Can you give the material below as a numbered list, skipping blank lines and leaving out the pictures?

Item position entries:
================

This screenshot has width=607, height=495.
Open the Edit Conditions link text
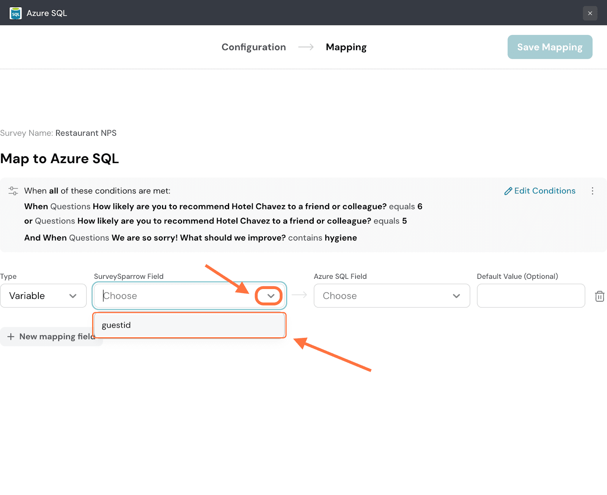tap(544, 191)
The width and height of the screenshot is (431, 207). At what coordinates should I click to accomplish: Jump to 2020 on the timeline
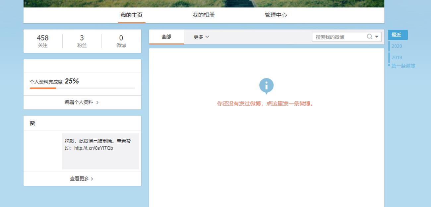click(397, 46)
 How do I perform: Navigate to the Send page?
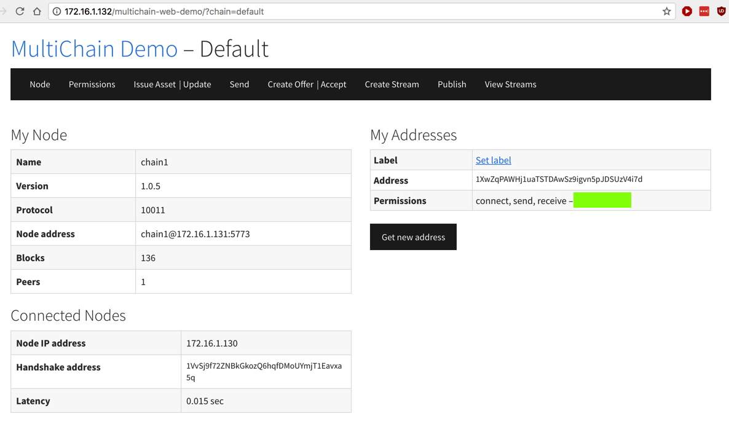click(x=239, y=84)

================

Problem solution
1. This screenshot has width=607, height=495.
2. Open the Edit Conditions link text
3. tap(544, 191)
4. The width and height of the screenshot is (431, 207). At what coordinates should I click to accomplish: Jump to 2020 on the timeline
5. click(397, 46)
6.  How do I perform: Navigate to the Send page?
7. click(x=239, y=84)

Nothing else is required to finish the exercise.